----- Selected text -----

Plus de la moitié des Canadiens utilisent une forme quelconque de médecine alternative ou complémentaire (MAC) chaque année. La façon dont les MAC sont utilisées, l’ampleur de leur utilisation et le manque de clarté quant aux normes de preuve font qu’elles deviennent une question de plus en plus importante dans le domaine des soins de santé. Un récent exercice d’établissement de priorités effectué par le Réseau interdisciplinaire canadien de recherche sur les médecines alternatives et complémentaires (IN-CAM) a permis de cerner trois domaines de recherche prioritaires : (1) la recherche sur la prestation des soins de santé et les politiques connexes, notamment, (a) examiner si les MAC devraient être réglementées et comment, (b) définir ce qui constitue des preuves acceptables d’innocuité et d’efficacité, (c) mener des enquêtes sur l’organisation et la prestation de soins de santé intégrés; (2) la recherche méthodologique, notamment, déterminer quelle est la meilleure façon d’évaluer des systèmes tout entiers de soins, et comment choisir des mesures d’impact pertinentes pour les patients, les praticiens et les politiques; et (3) le transfert des connaissances, y compris des stratégies de formation, la communication de renseignements et le dialogue avec ceux qui utilisent ces renseignements. La grande popularité des produits et des traitements alternatifs et complémentaires soulève beaucoup de questions chez les patients, les praticiens et les décideurs. Les suggestions présentées ici offrent un guide pour la mise en place de programmes de recherche qui permettront de répondre à ces questions.
Complementary and alternative medicine (CAM) is often described as a group of diverse medical and healthcare systems, practices and products that are not presently considered part of conventional medicine (National Center for Complementary and Alternative Medicine [NCCAM] 2005). CAM therapies can be classified into five categories or domains: (1) alternative medical systems (e.g., homeopathy, naturopathy and traditional Chinese medicine), (2) mind–body interventions, (3) biologically based therapies (e.g., foods, vitamins, herbs), (4) manipulative and body-based methods (e.g., chiropractic, massage) and (5) energy therapies (e.g., Therapeutic Touch, Qigong) (NCCAM 2005). According to Health Canada (2005), more than 70% of Canadians use natural health products (including vitamins, herbal medicines, homeopathic medicines and others) each year, and Park (2005) reports that 20% of Canadians visited CAM providers (e.g., chiropractors, acupuncturists, naturopathic practitioners) in 2003. Estimates vary widely, but Canadians appear to be spending more than $1 billion annually on CAM-related products and therapies (Ramsay et al. 1999). CAM is clearly more than a fringe phenomenon, and this dramatic increase in its use over the past 10 years cannot be overlooked by conventional healthcare practitioners, researchers and decision-makers.

-----

**Task instructions**:
1. In the text on complementary and alternative medicine, what share of Canadians visited CAM providers in 2003?
2. Translate this sentence from the text on complementary and alternative medicine into English: "Plus de la moitié des Canadiens utilisent une forme quelconque de médecine alternative ou complémentaire (MAC) chaque année."
The material that follows comes from a separate source and is unrelated to the text on complementary and alternative medicine.

----- Dataset entries -----

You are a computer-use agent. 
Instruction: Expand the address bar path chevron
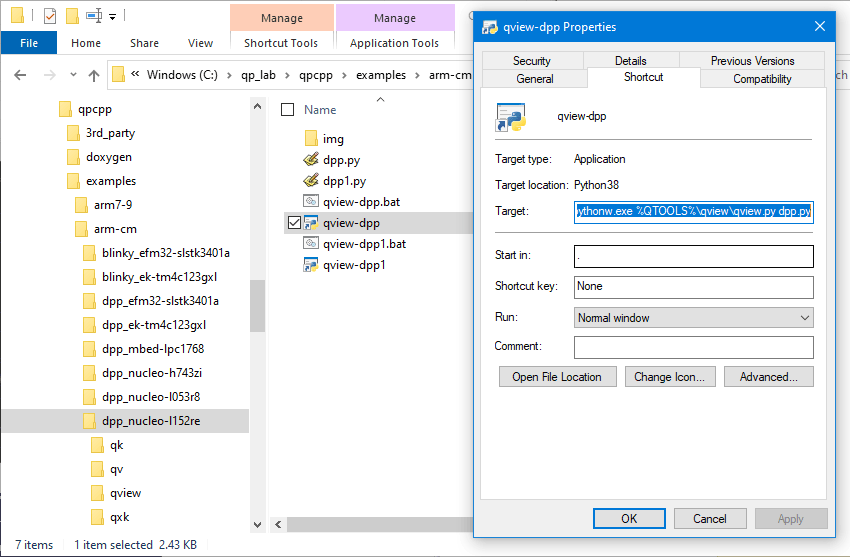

-----
----- Dataset entries -----

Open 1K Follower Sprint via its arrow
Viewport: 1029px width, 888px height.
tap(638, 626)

-----
----- Dataset entries -----

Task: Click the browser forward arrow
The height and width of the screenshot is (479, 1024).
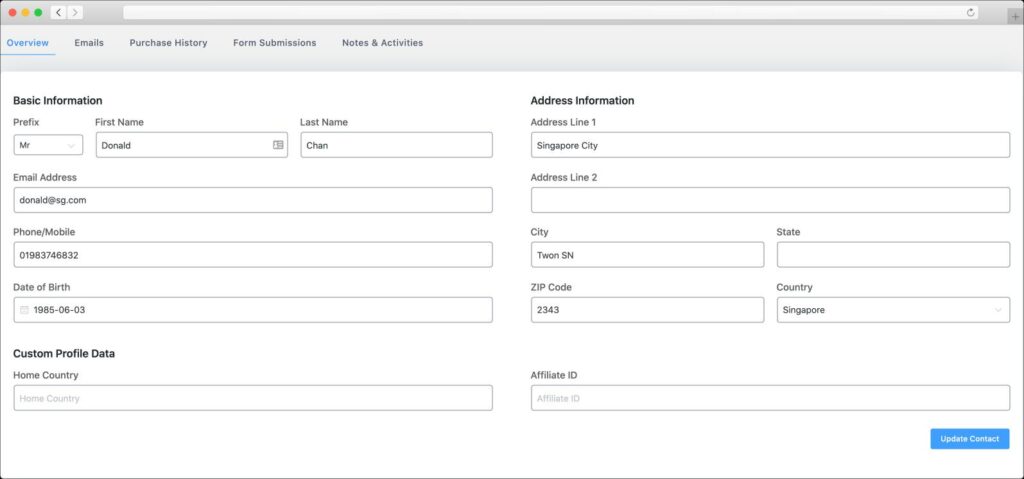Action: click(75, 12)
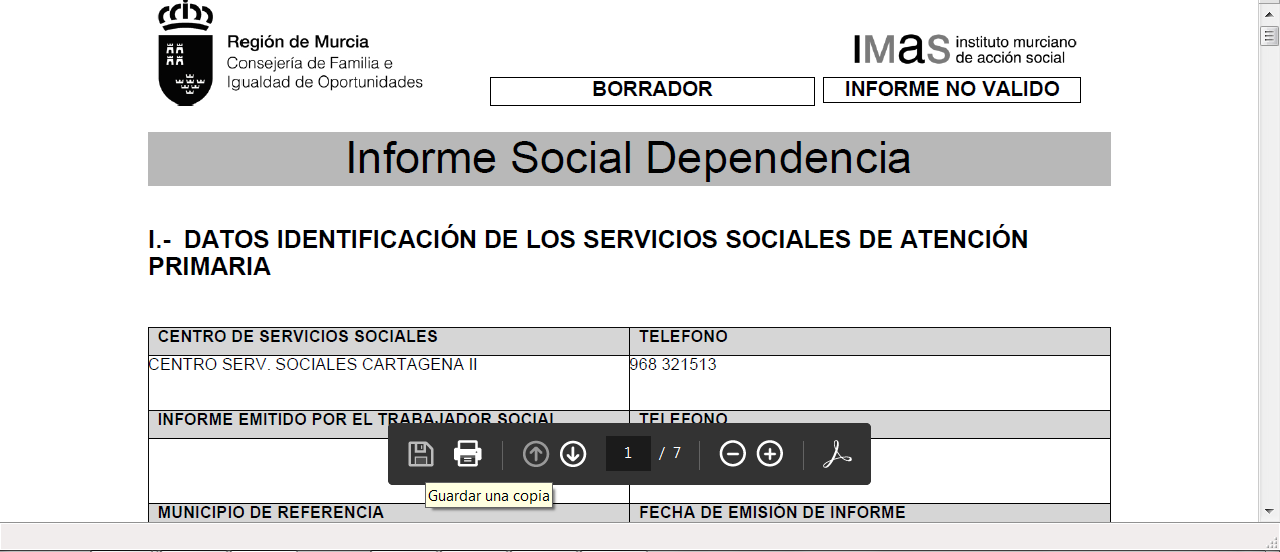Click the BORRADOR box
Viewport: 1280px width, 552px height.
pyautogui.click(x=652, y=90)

-----

**Answers given**:
1. Twenty percent of Canadians visited CAM providers in 2003, according to Park (2005).

2. More than half of Canadians use some form of complementary or alternative medicine (CAM) each year.